After Drudge Story, McCain Gives Reporters Green Light

(AP)
That was the question political journalists were trying to answer yesterday, thanks to a story on the Drudge Report suggesting that the New York Times was investigating Sen. John McCain for alleged legislative favoritism.
The Drudge story did not get into the details of what might be in the Times' as-yet-unpublished report, leaving political reporters scratching their heads over its potential significance. It did suggest that McCain was lobbying the Times not to publish the story, which allegedly "involves a woman lobbyist who may have helped to write key telecom legislation."
The CBSNews.com political unit, of which I am a part, would have simply monitored the story if it had begun and ended with Drudge. But McCain decided to publicly comment on the report, denying that the allegations and saying he had "never done any favors for anybody — lobbyist or special interest group." His campaign communications director suggested the story was part of a "smear campaign." Washington lawyer Bob Bennett, who said McCain had hired him to address the allegations, called the situation an "outrage."
And suddenly a story that might have passed more-or-less unnoticed in mainstream media – at least until the Times report came out – became a legitimate subject.
Numerous news outlets, including the Washington Post and USA Today, covered McCain's comments, and I wrote a post about it for one of our political blogs, Horserace.
It's difficult to know why McCain decided to address the Drudge piece, when he easily could have declined to comment and taken little heat for doing so. (The Times wasn't talking.) His advisors initially would not discuss it, according to the Post, "fearing that would open the door for news organizations to write about what his advisers regard as a non-story."
If McCain has become convinced that the Times story is going to come out eventually, he may have been trying to get out in front of it. Or he may simply have become frustrated over a story that he feels is bogus. The report comes at a difficult time for McCain – just two weeks before the Iowa caucuses, with his campaign showing the kind of momentum that has pundits speculating that he could be the last Republican standing. Like Mike Huckabee before him (addressing the Wayne DuMond case), he complained about the timing of the negative report, surfacing as it did just as his campaign appeared to be on the upswing.
McCain has always generated sympathy from reporters for the way he was treated in South Carolina in 2000, when false rumors spread that he fathered an illegitimate black baby. McCain and Bennett, his lawyer, tied that experience to this one – which, considering the circumstances, is something of a stretch. But if McCain feels he may have the Republican nomination stolen from him over this story, it's not surprising that he's making the connection.
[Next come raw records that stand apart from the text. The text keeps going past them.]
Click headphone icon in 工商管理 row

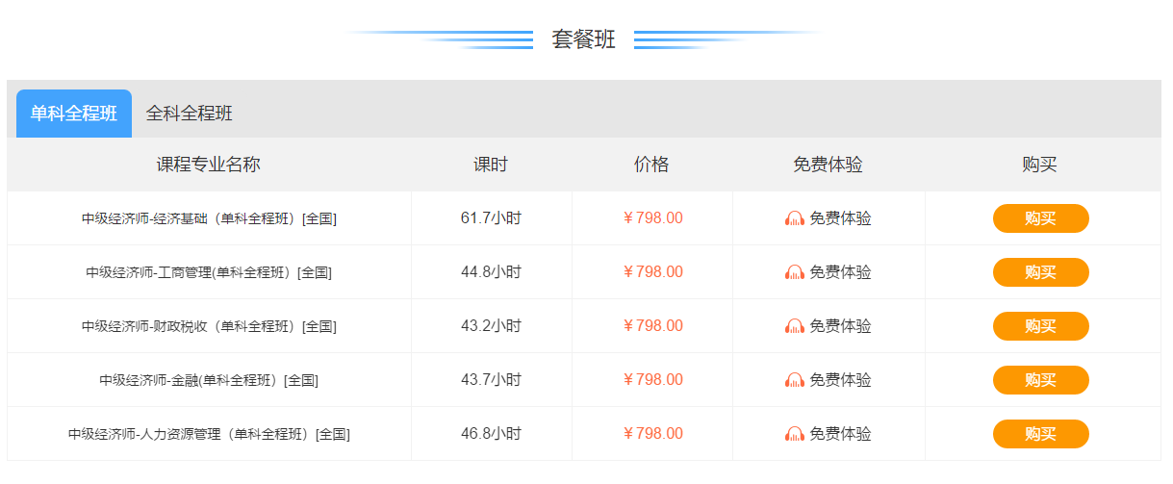[x=795, y=272]
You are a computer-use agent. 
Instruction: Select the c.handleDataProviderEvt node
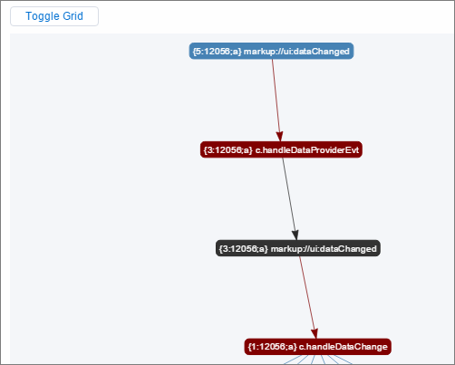(x=281, y=149)
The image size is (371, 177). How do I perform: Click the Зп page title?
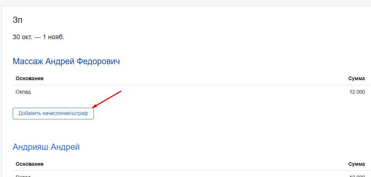[x=17, y=20]
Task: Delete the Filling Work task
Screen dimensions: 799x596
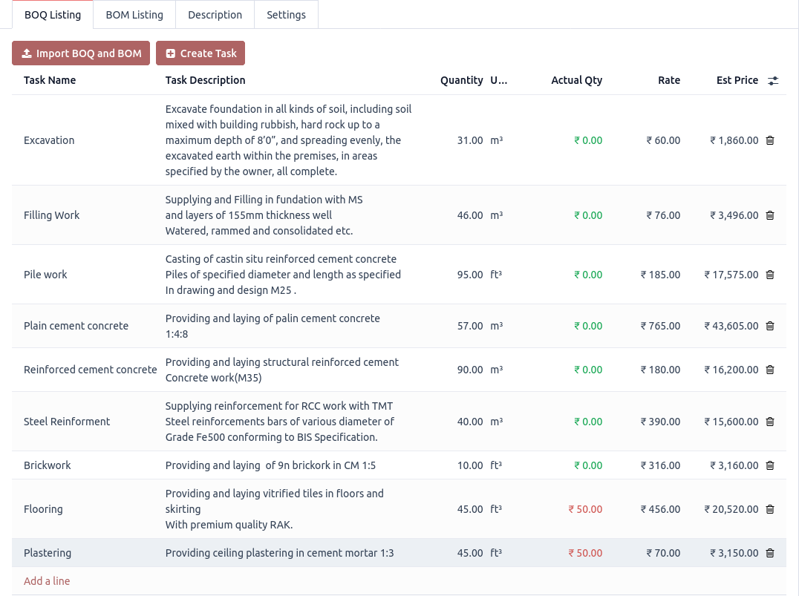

The secrets of tennis legend
see: http://www.massresistance.org/docs/marriage/romney/record/
a well researched history of Romneys record in Massachusetts.
Former POW Mike Benge
I was a civilian POW in Vietnam from 1968-73, and held in South Viet Nam, Cambodia, Laos and North Viet Nam. I spent 27 months in solitary confinement, of which most of a year was in a black box (a brick SH with the inside walls painted black), and one year in a cage.
http://www.usvetdsp.com/bengmcan.htm
He seriously violated the Military Code of Conduct by trading "military information" and making public statements that appeared favorable to the communist war effort in exchange for "special treatment."
By Ted Sampley
U.S. Veteran Dispatch
November 1999
http://www.usvetdsp.com/mcianhro.htm
soft-vision.com/hanoi/larson
Col. Guy:
soft-vision.com/we-remember
Merry Christmas
Prisoner of war
Dan Nowicki, Bill Muller
The Arizona Republic
Mar. 1, 2007 10:32 AM
CHAPTER III: PRISONER OF WAR
in pertinent part:
McCain cursed the guard and kept briefing another prisoner.
"I refused to go home," McCain said. "I was tortured for it. They broke my rib and rebroke my arm."
McCain pressed on, and the guards kept trying to quiet him.
"Our senior ranking officer is Colonel Larson," McCain said.
"No talking!"
---------------------------------
From Col. Gordon "Swede" Larson and may he rest in peace Col. Ted Guy both SRO''s over McCain:
hoenix New Times, March 25, 1999 -- Two former POWs, Air Force Colonels Ted Guy and Gordon "Swede" Larson, said in a feature article that while they could not guarantee that McCain was not physically harmed, they doubted it. Both Guy and Larson were senior ranking officers (SRO''s) in McCain''s POW camp at a time he claims he was in solitary confinement and being tortured.